[Stored items]
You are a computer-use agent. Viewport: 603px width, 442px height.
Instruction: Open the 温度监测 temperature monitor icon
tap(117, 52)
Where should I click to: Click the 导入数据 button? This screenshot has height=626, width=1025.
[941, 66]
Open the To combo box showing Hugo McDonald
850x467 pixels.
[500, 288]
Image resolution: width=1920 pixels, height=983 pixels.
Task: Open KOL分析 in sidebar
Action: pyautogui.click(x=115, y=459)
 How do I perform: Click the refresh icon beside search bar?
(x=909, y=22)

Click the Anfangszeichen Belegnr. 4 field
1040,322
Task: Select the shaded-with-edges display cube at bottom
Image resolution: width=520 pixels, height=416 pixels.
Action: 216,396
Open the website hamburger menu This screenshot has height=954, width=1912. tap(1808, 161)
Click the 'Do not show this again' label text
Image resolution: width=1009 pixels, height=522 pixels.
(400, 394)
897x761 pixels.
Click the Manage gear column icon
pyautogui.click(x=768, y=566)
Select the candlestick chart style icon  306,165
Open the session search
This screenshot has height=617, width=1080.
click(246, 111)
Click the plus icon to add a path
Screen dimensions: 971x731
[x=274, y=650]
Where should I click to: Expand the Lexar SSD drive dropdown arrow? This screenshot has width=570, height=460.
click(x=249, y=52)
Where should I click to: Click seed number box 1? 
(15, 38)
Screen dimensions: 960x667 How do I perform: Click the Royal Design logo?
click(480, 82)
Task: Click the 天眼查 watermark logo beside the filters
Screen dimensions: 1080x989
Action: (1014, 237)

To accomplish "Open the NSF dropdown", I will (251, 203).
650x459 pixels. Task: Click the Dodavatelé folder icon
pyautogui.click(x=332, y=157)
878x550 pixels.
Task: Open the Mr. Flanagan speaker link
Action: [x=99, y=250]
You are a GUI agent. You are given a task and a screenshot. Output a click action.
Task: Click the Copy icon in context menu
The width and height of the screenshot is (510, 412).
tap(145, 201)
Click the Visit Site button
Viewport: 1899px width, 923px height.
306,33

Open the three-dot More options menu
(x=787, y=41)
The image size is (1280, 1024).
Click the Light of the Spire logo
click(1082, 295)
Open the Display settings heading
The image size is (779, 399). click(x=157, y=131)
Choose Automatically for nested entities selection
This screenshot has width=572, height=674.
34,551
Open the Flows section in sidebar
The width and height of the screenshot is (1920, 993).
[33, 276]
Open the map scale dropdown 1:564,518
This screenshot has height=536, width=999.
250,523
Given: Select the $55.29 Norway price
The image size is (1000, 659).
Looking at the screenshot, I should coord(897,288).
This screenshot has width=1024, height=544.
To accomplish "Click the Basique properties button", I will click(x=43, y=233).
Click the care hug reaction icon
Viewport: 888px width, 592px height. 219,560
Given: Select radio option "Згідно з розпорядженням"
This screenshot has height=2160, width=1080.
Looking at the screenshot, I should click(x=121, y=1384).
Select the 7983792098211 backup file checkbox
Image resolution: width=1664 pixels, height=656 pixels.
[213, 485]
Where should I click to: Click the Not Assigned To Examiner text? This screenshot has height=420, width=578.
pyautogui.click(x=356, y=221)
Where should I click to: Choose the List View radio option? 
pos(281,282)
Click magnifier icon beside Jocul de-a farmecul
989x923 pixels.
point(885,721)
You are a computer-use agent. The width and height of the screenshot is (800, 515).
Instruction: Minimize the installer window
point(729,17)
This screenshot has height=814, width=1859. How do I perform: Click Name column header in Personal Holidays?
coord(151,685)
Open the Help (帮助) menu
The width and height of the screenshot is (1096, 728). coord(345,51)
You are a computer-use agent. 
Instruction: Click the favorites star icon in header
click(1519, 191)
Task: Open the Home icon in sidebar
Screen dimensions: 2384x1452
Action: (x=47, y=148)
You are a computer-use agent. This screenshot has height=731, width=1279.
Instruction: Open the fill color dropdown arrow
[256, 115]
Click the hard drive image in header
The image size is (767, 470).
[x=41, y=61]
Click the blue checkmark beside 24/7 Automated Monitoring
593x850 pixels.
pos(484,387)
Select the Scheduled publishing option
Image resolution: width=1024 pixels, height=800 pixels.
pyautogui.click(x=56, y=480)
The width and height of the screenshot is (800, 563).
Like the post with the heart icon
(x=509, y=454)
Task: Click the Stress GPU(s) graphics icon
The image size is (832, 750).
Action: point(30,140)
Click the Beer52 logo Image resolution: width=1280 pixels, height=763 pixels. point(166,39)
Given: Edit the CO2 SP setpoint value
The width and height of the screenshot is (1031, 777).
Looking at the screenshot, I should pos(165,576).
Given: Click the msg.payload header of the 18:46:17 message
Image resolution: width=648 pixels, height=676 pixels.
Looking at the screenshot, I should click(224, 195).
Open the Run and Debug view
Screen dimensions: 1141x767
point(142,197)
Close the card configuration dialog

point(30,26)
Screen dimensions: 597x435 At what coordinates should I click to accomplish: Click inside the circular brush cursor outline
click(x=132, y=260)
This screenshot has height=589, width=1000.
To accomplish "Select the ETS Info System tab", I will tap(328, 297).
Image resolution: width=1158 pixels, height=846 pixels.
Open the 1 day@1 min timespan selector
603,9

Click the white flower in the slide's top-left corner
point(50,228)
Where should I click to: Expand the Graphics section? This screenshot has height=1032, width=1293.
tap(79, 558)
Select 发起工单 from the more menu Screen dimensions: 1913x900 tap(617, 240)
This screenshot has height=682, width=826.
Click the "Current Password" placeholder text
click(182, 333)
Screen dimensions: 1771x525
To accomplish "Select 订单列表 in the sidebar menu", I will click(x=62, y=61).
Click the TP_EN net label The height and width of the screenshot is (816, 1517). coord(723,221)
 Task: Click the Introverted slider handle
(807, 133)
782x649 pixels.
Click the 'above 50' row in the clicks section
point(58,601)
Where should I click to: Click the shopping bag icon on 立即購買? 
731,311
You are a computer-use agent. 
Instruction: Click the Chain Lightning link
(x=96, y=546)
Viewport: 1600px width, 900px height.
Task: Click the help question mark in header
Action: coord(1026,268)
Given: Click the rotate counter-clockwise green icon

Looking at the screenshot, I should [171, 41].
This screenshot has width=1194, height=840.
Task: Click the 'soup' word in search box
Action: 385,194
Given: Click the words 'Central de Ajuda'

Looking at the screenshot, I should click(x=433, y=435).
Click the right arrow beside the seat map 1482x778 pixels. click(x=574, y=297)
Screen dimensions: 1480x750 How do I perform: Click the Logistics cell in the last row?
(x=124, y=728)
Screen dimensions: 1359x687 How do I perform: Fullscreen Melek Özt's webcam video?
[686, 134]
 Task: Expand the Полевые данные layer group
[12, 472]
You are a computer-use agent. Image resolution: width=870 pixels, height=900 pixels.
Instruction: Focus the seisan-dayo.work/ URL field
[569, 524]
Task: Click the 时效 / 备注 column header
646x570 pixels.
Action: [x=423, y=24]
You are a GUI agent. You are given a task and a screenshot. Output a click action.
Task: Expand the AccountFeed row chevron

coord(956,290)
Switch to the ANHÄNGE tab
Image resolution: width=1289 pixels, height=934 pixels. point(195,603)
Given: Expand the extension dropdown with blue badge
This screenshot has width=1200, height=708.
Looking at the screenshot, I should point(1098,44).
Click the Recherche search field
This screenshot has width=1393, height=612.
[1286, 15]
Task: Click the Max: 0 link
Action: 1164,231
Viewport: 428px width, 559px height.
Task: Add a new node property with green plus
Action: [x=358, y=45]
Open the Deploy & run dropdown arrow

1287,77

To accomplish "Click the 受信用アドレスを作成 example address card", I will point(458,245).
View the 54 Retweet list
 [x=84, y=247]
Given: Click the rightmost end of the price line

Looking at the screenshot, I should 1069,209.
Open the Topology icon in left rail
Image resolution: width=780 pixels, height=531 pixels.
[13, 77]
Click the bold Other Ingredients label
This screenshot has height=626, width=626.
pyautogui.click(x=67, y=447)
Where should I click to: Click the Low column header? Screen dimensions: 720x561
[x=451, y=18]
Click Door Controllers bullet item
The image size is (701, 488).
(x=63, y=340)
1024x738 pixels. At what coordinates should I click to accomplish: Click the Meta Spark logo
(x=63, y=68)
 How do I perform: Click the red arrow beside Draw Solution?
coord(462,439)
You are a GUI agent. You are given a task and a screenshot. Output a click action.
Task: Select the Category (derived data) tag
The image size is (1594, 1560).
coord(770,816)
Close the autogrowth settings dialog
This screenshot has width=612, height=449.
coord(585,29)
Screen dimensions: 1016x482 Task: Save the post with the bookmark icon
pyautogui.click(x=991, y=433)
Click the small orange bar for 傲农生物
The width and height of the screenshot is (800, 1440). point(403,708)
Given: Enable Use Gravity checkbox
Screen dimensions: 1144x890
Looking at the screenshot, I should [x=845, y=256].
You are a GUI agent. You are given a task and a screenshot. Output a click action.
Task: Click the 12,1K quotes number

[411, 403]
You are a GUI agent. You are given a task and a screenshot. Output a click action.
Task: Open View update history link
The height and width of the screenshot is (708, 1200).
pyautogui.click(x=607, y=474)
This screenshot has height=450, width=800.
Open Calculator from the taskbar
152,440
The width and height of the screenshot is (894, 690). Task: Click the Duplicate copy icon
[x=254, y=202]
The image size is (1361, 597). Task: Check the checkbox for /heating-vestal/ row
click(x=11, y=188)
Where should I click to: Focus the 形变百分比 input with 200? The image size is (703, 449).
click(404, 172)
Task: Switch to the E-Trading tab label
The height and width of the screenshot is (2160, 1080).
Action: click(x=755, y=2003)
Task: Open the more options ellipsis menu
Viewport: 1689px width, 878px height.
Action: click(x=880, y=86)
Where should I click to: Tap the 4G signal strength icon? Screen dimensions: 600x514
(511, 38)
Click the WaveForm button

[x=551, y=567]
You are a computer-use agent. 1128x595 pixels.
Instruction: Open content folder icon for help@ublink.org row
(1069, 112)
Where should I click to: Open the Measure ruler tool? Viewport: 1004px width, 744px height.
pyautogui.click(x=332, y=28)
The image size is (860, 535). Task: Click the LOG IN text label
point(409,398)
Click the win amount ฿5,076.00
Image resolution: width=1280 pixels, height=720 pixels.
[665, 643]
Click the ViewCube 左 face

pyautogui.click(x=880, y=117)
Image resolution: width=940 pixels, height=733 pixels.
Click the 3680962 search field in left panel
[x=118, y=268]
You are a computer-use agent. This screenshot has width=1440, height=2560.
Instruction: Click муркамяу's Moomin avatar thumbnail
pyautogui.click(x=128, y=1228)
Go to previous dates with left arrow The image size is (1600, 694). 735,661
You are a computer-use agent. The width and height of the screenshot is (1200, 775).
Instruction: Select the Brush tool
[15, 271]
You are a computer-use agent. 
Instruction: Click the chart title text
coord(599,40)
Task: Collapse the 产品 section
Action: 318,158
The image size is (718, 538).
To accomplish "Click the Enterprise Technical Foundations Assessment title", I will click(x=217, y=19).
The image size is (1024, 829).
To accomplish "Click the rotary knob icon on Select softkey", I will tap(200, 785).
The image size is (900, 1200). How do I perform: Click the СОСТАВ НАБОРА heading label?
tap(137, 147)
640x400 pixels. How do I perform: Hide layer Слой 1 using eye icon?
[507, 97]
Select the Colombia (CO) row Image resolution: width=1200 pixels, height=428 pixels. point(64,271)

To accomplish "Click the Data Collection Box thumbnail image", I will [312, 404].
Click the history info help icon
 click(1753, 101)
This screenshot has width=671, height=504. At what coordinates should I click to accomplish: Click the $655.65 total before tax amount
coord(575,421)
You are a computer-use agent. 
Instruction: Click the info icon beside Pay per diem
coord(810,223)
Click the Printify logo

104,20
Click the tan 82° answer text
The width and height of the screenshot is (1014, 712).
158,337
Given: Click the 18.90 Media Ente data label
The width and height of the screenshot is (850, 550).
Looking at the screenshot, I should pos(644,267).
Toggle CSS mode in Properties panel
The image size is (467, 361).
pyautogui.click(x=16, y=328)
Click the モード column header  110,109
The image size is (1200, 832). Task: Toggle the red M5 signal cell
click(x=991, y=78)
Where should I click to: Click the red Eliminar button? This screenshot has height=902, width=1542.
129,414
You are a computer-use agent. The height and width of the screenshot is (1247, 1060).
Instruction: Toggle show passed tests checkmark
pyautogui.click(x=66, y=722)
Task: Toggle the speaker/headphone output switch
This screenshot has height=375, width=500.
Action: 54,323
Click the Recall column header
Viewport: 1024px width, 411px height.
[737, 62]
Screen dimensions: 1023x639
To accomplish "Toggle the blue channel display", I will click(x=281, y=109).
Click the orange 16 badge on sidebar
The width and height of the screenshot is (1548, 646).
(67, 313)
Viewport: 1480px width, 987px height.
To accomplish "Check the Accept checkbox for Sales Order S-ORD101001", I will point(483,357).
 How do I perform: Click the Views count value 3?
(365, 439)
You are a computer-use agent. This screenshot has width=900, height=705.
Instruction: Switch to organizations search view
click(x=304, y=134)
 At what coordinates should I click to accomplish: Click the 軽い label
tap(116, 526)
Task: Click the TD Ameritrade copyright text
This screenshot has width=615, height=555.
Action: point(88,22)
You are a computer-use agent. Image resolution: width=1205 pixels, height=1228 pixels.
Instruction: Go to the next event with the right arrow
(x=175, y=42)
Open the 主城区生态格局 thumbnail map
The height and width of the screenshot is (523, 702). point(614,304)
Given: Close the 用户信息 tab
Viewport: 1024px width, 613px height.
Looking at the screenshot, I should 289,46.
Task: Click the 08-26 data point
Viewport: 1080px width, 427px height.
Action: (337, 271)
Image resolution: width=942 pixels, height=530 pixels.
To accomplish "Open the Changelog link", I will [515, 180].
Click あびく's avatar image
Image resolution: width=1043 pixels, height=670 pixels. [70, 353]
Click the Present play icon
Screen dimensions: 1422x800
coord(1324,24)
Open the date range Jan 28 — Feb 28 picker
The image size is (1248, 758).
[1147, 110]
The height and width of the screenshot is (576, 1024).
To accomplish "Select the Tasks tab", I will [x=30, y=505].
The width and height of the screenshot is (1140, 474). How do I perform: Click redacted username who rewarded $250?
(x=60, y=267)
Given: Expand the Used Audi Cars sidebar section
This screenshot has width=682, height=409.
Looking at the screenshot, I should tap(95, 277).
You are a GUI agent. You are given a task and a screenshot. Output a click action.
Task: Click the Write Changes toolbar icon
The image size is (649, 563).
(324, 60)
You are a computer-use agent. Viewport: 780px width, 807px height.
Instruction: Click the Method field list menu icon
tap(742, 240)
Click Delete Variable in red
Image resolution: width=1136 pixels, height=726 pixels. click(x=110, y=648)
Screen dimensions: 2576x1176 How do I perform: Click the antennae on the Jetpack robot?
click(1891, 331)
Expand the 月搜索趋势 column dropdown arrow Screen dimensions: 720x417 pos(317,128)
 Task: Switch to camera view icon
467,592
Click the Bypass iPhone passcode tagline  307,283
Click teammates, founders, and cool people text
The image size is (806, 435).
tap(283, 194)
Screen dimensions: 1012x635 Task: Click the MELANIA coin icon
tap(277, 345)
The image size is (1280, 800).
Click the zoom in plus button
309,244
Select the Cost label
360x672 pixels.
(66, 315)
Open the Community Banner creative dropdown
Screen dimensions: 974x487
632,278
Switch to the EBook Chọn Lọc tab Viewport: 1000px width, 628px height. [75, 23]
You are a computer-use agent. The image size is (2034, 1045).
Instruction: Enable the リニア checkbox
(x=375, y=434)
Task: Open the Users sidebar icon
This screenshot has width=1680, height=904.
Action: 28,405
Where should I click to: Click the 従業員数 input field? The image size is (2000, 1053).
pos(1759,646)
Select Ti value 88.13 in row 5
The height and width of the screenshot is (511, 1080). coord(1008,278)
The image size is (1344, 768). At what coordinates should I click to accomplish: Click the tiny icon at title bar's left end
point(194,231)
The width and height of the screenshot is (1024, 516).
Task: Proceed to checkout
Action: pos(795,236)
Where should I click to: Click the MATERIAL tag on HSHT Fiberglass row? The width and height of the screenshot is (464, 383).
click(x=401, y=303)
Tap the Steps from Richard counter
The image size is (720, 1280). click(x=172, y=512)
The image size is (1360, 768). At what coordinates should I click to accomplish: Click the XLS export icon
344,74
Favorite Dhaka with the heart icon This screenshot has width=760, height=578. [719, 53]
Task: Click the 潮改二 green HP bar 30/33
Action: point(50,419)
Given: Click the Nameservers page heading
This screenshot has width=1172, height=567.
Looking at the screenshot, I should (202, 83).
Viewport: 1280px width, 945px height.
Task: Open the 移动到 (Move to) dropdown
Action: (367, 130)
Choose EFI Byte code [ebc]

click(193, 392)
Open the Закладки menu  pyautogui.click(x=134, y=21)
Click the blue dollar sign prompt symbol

**The problem**
Would you retype the lines above from the one with "Go to previous" down to the one with "Given: Click the 18.90 Media Ente data label", word for word, both ends included and no other lines?

**Output**
Go to previous dates with left arrow The image size is (1600, 694). 735,661
You are a computer-use agent. The width and height of the screenshot is (1200, 775).
Instruction: Select the Brush tool
[15, 271]
You are a computer-use agent. 
Instruction: Click the chart title text
coord(599,40)
Task: Collapse the 产品 section
Action: 318,158
The image size is (718, 538).
To accomplish "Click the Enterprise Technical Foundations Assessment title", I will click(x=217, y=19).
The image size is (1024, 829).
To accomplish "Click the rotary knob icon on Select softkey", I will tap(200, 785).
The image size is (900, 1200). How do I perform: Click the СОСТАВ НАБОРА heading label?
tap(137, 147)
640x400 pixels. How do I perform: Hide layer Слой 1 using eye icon?
[507, 97]
Select the Colombia (CO) row Image resolution: width=1200 pixels, height=428 pixels. point(64,271)

To accomplish "Click the Data Collection Box thumbnail image", I will [312, 404].
Click the history info help icon
 click(1753, 101)
This screenshot has width=671, height=504. At what coordinates should I click to accomplish: Click the $655.65 total before tax amount
coord(575,421)
You are a computer-use agent. 
Instruction: Click the info icon beside Pay per diem
coord(810,223)
Click the Printify logo

104,20
Click the tan 82° answer text
The width and height of the screenshot is (1014, 712).
158,337
Given: Click the 18.90 Media Ente data label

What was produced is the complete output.